____ Given records

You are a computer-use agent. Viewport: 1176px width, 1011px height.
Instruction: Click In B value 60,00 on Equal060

________
____ Given records

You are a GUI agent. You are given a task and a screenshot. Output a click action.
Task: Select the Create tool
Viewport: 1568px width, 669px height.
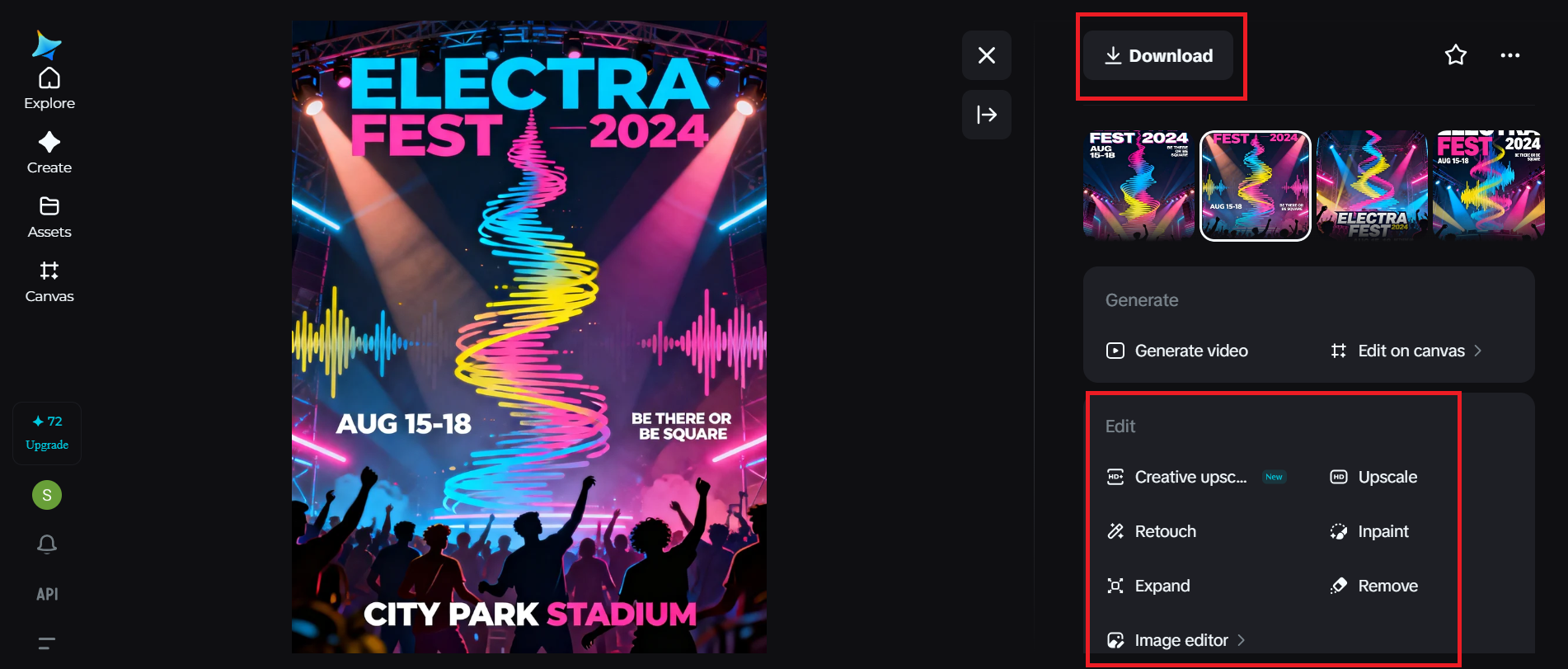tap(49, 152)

________
____ Given records

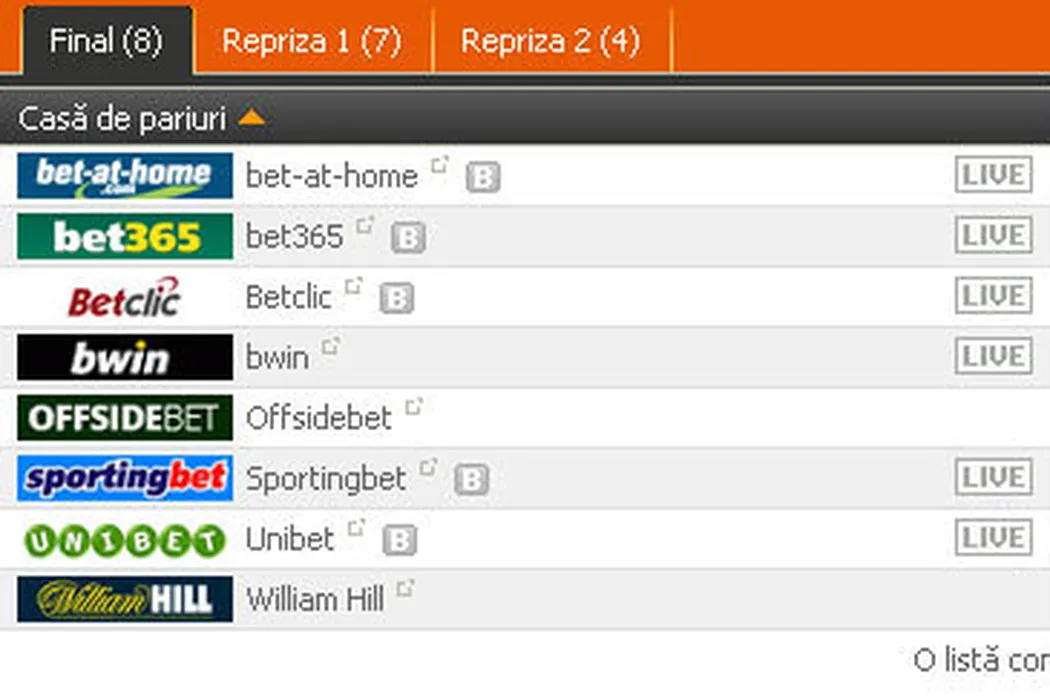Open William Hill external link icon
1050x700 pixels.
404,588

________

Problem statement: From the records above, copy every line that includes the word "agent".

Completed task:
You are a computer-use agent. Viewport: 1176px width, 1011px height.
You are a GUI agent. You are given a task and a screenshot. Output a click action.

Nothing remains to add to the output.